### Task item
Repeat every line of the material that follows, word for word.

++++ Data for processing

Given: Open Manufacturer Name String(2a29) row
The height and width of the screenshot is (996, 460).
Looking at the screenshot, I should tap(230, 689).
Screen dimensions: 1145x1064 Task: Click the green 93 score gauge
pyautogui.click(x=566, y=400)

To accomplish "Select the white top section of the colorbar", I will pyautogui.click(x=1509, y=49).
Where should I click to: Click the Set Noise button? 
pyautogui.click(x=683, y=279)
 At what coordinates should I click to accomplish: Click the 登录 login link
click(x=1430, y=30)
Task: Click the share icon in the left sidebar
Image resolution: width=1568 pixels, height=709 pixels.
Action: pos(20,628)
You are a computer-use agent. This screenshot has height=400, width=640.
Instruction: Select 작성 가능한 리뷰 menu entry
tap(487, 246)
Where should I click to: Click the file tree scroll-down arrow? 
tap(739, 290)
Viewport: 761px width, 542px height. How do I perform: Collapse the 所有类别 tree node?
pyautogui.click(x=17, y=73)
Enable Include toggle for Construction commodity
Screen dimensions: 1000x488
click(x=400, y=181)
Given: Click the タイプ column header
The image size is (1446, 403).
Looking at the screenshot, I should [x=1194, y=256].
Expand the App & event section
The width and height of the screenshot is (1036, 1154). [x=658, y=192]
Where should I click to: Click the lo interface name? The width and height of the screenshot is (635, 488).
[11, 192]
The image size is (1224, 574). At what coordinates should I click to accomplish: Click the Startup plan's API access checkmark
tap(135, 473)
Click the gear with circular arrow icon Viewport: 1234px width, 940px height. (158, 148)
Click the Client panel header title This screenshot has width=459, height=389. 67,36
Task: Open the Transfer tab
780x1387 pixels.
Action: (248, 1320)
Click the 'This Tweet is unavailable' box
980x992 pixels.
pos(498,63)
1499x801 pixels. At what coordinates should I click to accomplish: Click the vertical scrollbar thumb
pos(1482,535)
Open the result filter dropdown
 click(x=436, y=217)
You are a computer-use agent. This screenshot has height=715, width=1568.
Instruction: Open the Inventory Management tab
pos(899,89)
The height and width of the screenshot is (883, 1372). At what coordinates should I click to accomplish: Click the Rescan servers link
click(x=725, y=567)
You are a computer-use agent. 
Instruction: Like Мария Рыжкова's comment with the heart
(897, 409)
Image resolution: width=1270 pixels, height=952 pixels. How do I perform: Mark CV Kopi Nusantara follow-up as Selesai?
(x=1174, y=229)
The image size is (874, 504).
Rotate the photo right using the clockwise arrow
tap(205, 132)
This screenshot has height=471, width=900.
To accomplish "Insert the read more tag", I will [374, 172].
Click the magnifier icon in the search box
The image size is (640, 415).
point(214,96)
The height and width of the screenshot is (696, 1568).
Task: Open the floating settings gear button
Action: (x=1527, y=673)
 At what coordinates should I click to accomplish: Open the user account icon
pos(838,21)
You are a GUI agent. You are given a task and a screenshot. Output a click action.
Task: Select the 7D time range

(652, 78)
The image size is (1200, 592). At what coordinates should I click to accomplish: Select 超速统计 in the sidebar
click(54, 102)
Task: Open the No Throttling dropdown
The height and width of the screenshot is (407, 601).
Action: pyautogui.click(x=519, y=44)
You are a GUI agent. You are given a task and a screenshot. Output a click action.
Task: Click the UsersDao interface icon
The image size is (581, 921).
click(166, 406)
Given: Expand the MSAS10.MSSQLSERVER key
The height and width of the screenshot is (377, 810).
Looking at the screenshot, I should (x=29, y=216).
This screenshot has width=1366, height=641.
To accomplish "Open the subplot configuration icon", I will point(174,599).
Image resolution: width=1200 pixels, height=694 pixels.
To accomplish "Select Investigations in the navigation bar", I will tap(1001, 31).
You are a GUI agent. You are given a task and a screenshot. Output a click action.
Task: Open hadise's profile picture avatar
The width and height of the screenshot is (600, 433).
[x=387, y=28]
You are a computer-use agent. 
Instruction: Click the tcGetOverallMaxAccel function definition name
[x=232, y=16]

++++++++

### Response
Given: Open Manufacturer Name String(2a29) row
The height and width of the screenshot is (996, 460).
Looking at the screenshot, I should tap(230, 689).
Screen dimensions: 1145x1064 Task: Click the green 93 score gauge
pyautogui.click(x=566, y=400)

To accomplish "Select the white top section of the colorbar", I will pyautogui.click(x=1509, y=49).
Where should I click to: Click the Set Noise button? 
pyautogui.click(x=683, y=279)
 At what coordinates should I click to accomplish: Click the 登录 login link
click(x=1430, y=30)
Task: Click the share icon in the left sidebar
Image resolution: width=1568 pixels, height=709 pixels.
Action: pos(20,628)
You are a computer-use agent. This screenshot has height=400, width=640.
Instruction: Select 작성 가능한 리뷰 menu entry
tap(487, 246)
Where should I click to: Click the file tree scroll-down arrow? 
tap(739, 290)
Viewport: 761px width, 542px height. How do I perform: Collapse the 所有类别 tree node?
pyautogui.click(x=17, y=73)
Enable Include toggle for Construction commodity
Screen dimensions: 1000x488
click(x=400, y=181)
Given: Click the タイプ column header
The image size is (1446, 403).
Looking at the screenshot, I should [x=1194, y=256].
Expand the App & event section
The width and height of the screenshot is (1036, 1154). [x=658, y=192]
Where should I click to: Click the lo interface name? The width and height of the screenshot is (635, 488).
[11, 192]
The image size is (1224, 574). At what coordinates should I click to accomplish: Click the Startup plan's API access checkmark
tap(135, 473)
Click the gear with circular arrow icon Viewport: 1234px width, 940px height. (158, 148)
Click the Client panel header title This screenshot has width=459, height=389. 67,36
Task: Open the Transfer tab
780x1387 pixels.
Action: (248, 1320)
Click the 'This Tweet is unavailable' box
980x992 pixels.
pos(498,63)
1499x801 pixels. At what coordinates should I click to accomplish: Click the vertical scrollbar thumb
pos(1482,535)
Open the result filter dropdown
 click(x=436, y=217)
You are a computer-use agent. This screenshot has height=715, width=1568.
Instruction: Open the Inventory Management tab
pos(899,89)
The height and width of the screenshot is (883, 1372). At what coordinates should I click to accomplish: Click the Rescan servers link
click(x=725, y=567)
You are a computer-use agent. 
Instruction: Like Мария Рыжкова's comment with the heart
(897, 409)
Image resolution: width=1270 pixels, height=952 pixels. How do I perform: Mark CV Kopi Nusantara follow-up as Selesai?
(x=1174, y=229)
The image size is (874, 504).
Rotate the photo right using the clockwise arrow
tap(205, 132)
This screenshot has height=471, width=900.
To accomplish "Insert the read more tag", I will [374, 172].
Click the magnifier icon in the search box
The image size is (640, 415).
point(214,96)
The height and width of the screenshot is (696, 1568).
Task: Open the floating settings gear button
Action: (x=1527, y=673)
 At what coordinates should I click to accomplish: Open the user account icon
pos(838,21)
You are a GUI agent. You are given a task and a screenshot. Output a click action.
Task: Select the 7D time range

(652, 78)
The image size is (1200, 592). At what coordinates should I click to accomplish: Select 超速统计 in the sidebar
click(54, 102)
Task: Open the No Throttling dropdown
The height and width of the screenshot is (407, 601).
Action: pyautogui.click(x=519, y=44)
You are a GUI agent. You are given a task and a screenshot. Output a click action.
Task: Click the UsersDao interface icon
The image size is (581, 921).
click(166, 406)
Given: Expand the MSAS10.MSSQLSERVER key
The height and width of the screenshot is (377, 810).
Looking at the screenshot, I should (x=29, y=216).
This screenshot has width=1366, height=641.
To accomplish "Open the subplot configuration icon", I will point(174,599).
Image resolution: width=1200 pixels, height=694 pixels.
To accomplish "Select Investigations in the navigation bar", I will tap(1001, 31).
You are a GUI agent. You are given a task and a screenshot. Output a click action.
Task: Open hadise's profile picture avatar
The width and height of the screenshot is (600, 433).
[x=387, y=28]
You are a computer-use agent. 
Instruction: Click the tcGetOverallMaxAccel function definition name
[x=232, y=16]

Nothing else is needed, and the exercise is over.